TASK PROMPT:
Output all of the data exactly, keeping any images out of the copy.

>>>>>

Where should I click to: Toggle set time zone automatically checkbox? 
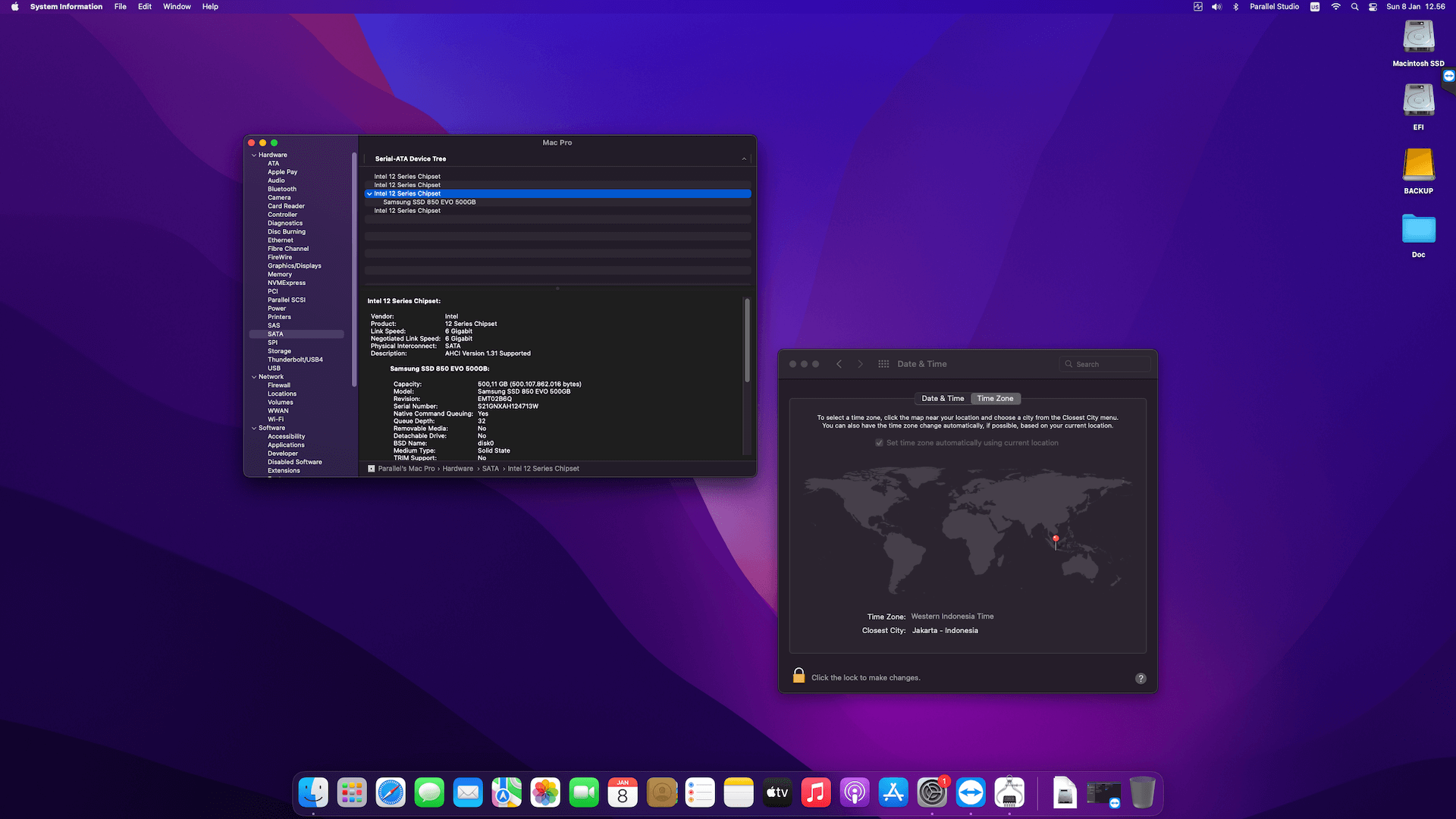tap(879, 443)
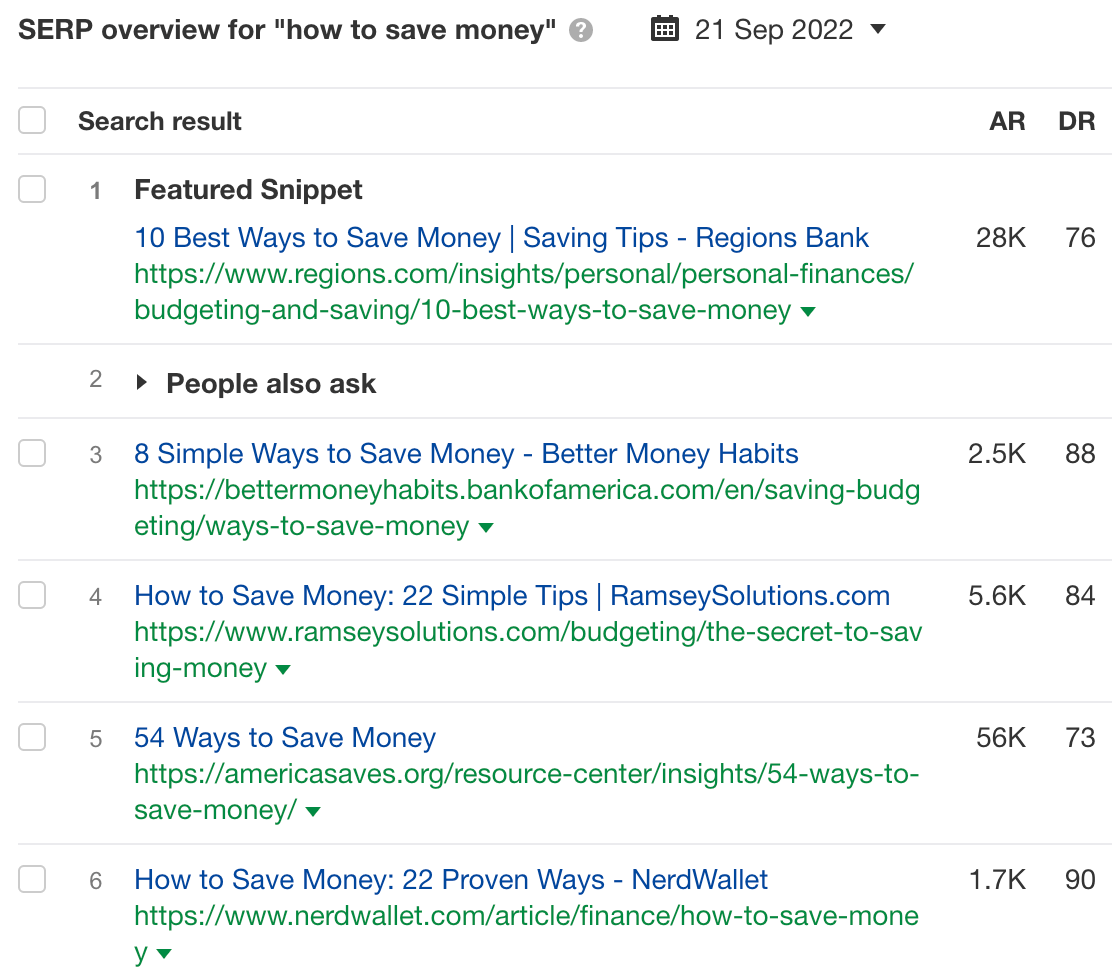Open the date selector dropdown arrow

click(877, 30)
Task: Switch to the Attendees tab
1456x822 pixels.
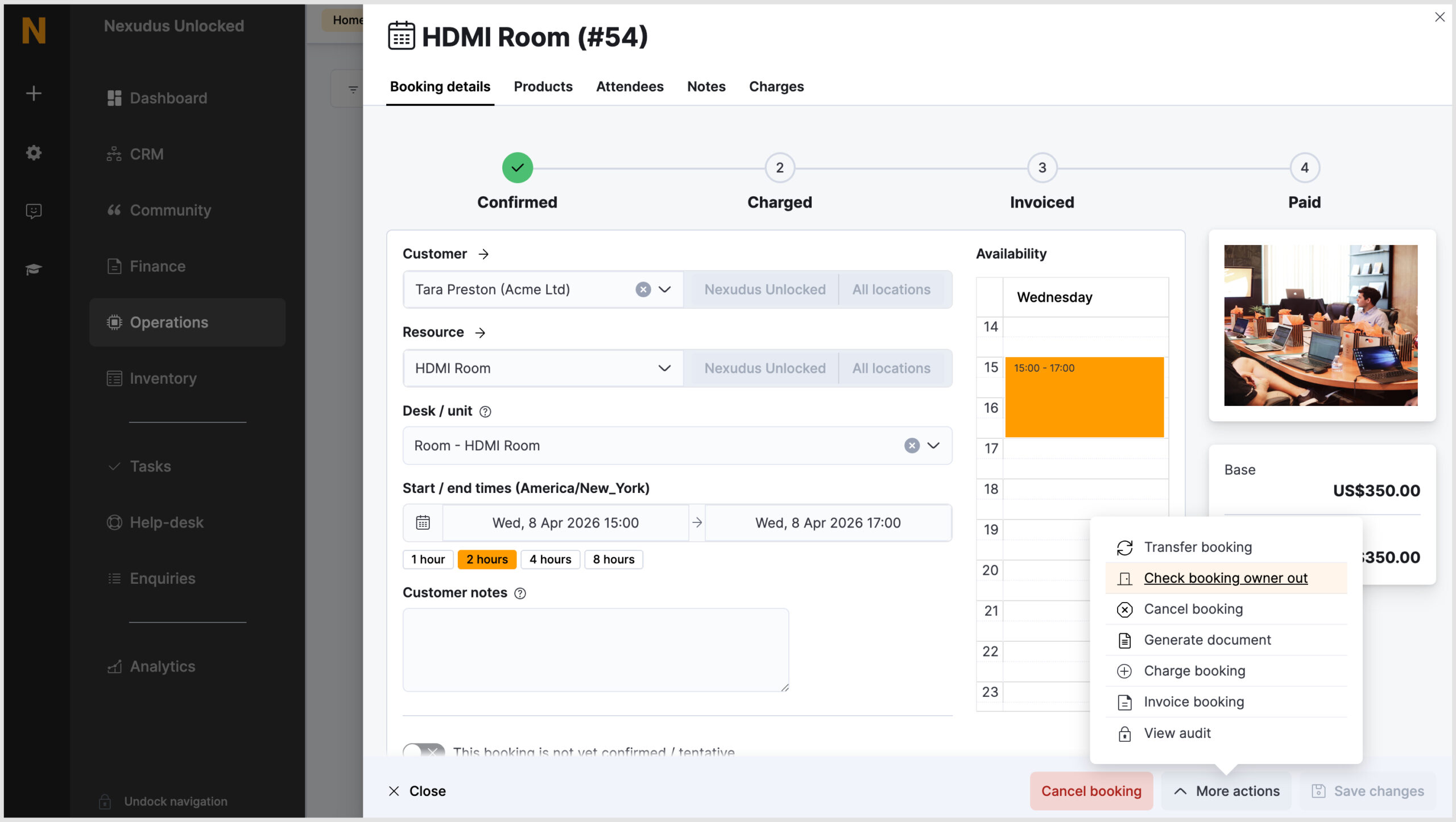Action: 630,86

<<<<<

EXERCISE OUTPUT:
Where should I click to: Toggle set time zone automatically checkbox? 
tap(879, 443)
Open the date selector dropdown arrow

click(877, 30)
Task: Switch to the Attendees tab
1456x822 pixels.
Action: 630,86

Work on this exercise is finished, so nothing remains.